Every single dish was absolutely yummy. There's still a lot more of the winter menu to try, so I'm going back again soon. Maybe next week!

Sunday, January 04, 2015

Hara Chana Roast, Chor Bazaar

- By Deepa Krishnan

One of the pleasures of wandering around in winter in Chor Bazaar: this is Hara Chana, roasted in hot sand, over a chulha (wood fire). They're lightly salted. Simple and super-yummy. What a pleasure to eat them hot!
Chickpeas are available all round the year, but usually in dried form. The fresh form is only there in the markets for a few short winter months. Make the most of it! You can make the most awesome chaat with it. You can add it to salads. You can sprout it. In recipes that have peas, you can replace the peas with chana. I'm even putting them in upma. Enjoy :)

Saturday, March 22, 2014

Turichya Shenga - a winter delight

- By Deepa Krishnan

With the winter season gone, it is time to say goodbye to the last of the "turichya shenga" - the green pods of tuar dal. 
The English name for this most basic of Indian dals is pigeonpea. I find the name both prosaic and beautiful :) 

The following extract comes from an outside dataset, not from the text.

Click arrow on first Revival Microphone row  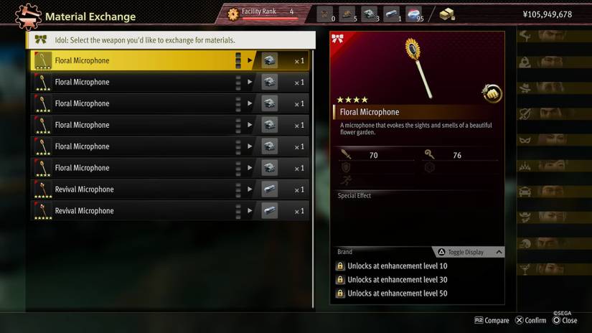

There is archaeological evidence of tuar dal in India from nearly 3500 years ago. Two Neolithic sites from Odisha - Gopalpur on Sea and Golabai Sasan - have shown evidence of tuar dal. In fact, Odisha still has wild strains of tuar growing it forests. Tuar has been found at Sanganakallu (near Bellary, Karnataka), another Neolithic site where extensive excavation work has been going on. Another Chalcolithic site in Maharashtra, Tuljapur Garhi (Vidarbha district) also shows tuar dal. 

There is some dispute around whether tuar dal is native to India, or came here from Africa. However, the more accepted understanding by researchers is that tuar went from India to Malaysia and East Africa, then on to West Africa and finally to the West Indies, where in 1962 it was named pigeonpea. Pigeonpea then went to the New World (America etc) through the slave trade from Africa. 

Today it is grown in more than 25 countries, but India has a giant share: we produce 80% of the world's tuar dal. We import tuar dal from Africa because we cannot meet our domestic consumption needs. 

I went to the Indira Market at Sion last week and bought a quarter kilo of fresh tuar pods. It is an expensive vegetable, typically selling at Rs 100 a kilo. The simplest way to eat it is by cleaning the pods, and steaming them whole in a vessel with salt and turmeric. You can spend some happy "timepass" hours shelling them and eating the sweet pods inside.
I decided to make rava-bhaath with the rest of my fresh tuar. Here's a quick recipe: Take two tablespoons of oil, and temper with mustard seeds, green chillies, curry leaves and asafoetida. Add rava (semolina) and saute some more until it turns a light brown. Add salt. Toss in fresh pigeon peas, then add boiling water, cover and cook for 5 minutes. Turn off the flame, squeeze lemon juice and garnish with fresh coriander leaves before serving. We ate it with yoghurt and amla (gooseberry) pickle. Here is what it looked like:
Tuar is grown primarily in Maharashtra, which accounts for nearly 35% of India's production. The other somewhat big producers are Orissa, Karnataka and Uttar Pradesh, which together account for another 40%. It is a kharif crop, so we see fresh tuar coming into the market in the winter season, from December to March. After March, you can't usually get fresh tuar. If you love the taste of fresh tuar, you can shell them like peas, and put them away in the freezer for use later in the year. 

I haven't frozen any fresh tuar, so for the rest of the year, I've got to eat the dried version. 
Here's one of my favourite recipes of dried yellow tuar dal with kasuri methi (fenugreek leaves): 

In a kadai, add a tablespoon of oil. Add jeera (cumin), dried red chillies, finely chopped garlic and half a chopped onion. Saute until you get drunk on the aroma :) :) but don't allow the chillies to blacken (keep the flame low). Add cooked tuar dal, and a little bit of turmeric. Let it boil for 5 minutes on a low flame. Add a handful of kasuri methi (dried fenugreek) and switch off the flame. Stir the fenugreek in, garnish with coriander, and serve piping hot with basmati rice. Enjoy!